O Ministério da Saúde iniciou a distribuição de canetas emagrecedoras pelo Sistema Único de Saúde (SUS) para avaliar o tratamento de pacientes com obesidade grave. A iniciativa faz parte de um estudo clínico em andamento desde junho no Grupo Hospitalar Conceição, localizado em Porto Alegre, com o objetivo de estruturar um protocolo oficial de atendimento para a rede pública.
Ao todo, a pesquisa acompanha 250 pessoas que apresentam obesidade severa ou comorbidades associadas. Com a utilização do princípio ativo semaglutida, a pasta busca estabelecer diretrizes técnicas para garantir um monitoramento contínuo feito por médicos especialistas do hospital gaúcho.

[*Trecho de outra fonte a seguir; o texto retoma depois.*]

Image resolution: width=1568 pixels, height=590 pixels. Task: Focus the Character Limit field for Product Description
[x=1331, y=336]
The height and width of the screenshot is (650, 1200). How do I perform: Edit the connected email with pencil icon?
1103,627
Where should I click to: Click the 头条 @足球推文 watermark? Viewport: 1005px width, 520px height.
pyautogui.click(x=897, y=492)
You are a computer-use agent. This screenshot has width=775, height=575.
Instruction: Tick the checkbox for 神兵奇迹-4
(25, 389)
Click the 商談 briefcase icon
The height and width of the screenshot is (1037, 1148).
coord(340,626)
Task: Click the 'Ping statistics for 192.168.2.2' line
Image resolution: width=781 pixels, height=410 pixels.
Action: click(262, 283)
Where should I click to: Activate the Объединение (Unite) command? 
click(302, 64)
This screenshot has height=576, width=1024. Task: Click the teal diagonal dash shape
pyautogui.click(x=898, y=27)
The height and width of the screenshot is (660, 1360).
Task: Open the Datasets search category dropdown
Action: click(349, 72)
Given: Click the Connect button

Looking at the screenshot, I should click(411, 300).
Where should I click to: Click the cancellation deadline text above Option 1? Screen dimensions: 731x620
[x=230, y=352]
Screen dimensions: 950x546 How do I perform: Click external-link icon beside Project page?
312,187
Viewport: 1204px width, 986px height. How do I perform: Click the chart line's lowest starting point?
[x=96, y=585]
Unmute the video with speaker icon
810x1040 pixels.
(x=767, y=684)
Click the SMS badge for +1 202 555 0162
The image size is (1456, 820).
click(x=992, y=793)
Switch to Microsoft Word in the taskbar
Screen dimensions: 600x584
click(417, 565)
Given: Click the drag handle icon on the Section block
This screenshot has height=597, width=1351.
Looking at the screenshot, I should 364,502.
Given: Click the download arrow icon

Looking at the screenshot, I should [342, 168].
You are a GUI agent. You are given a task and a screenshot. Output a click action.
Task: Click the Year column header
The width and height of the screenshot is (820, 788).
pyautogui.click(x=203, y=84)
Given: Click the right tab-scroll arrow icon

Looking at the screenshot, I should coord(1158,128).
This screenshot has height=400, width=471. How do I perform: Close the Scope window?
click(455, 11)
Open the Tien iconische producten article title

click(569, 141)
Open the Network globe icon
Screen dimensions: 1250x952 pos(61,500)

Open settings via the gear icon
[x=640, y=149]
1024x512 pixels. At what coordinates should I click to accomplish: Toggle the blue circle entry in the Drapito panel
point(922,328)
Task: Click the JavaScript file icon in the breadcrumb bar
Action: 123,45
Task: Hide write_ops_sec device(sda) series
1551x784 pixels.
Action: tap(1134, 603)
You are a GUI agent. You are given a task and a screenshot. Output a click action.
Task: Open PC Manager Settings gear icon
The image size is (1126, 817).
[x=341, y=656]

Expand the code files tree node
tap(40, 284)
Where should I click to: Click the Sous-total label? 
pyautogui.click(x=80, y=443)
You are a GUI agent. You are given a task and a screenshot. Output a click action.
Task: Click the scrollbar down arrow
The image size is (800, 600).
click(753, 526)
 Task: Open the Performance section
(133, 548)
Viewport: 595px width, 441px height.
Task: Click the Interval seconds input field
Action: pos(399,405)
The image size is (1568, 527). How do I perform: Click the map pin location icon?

Impacto na fila da cirurgia bariátrica
Entre os perfis analisados estão indivíduos que aguardam na fila para a realização de cirurgia bariátrica. Os pesquisadores investigam se o uso continuado da medicação pode controlar a doença de maneira eficaz, evitando a necessidade do procedimento cirúrgico invasivo.
Além de avaliar a perda de peso, o estudo do Ministério da Saúde analisa outros benefícios indiretos da semaglutida. O levantamento monitora a redução de complicações cardíacas e a diminuição do risco de reincidência do câncer de mama nos participantes.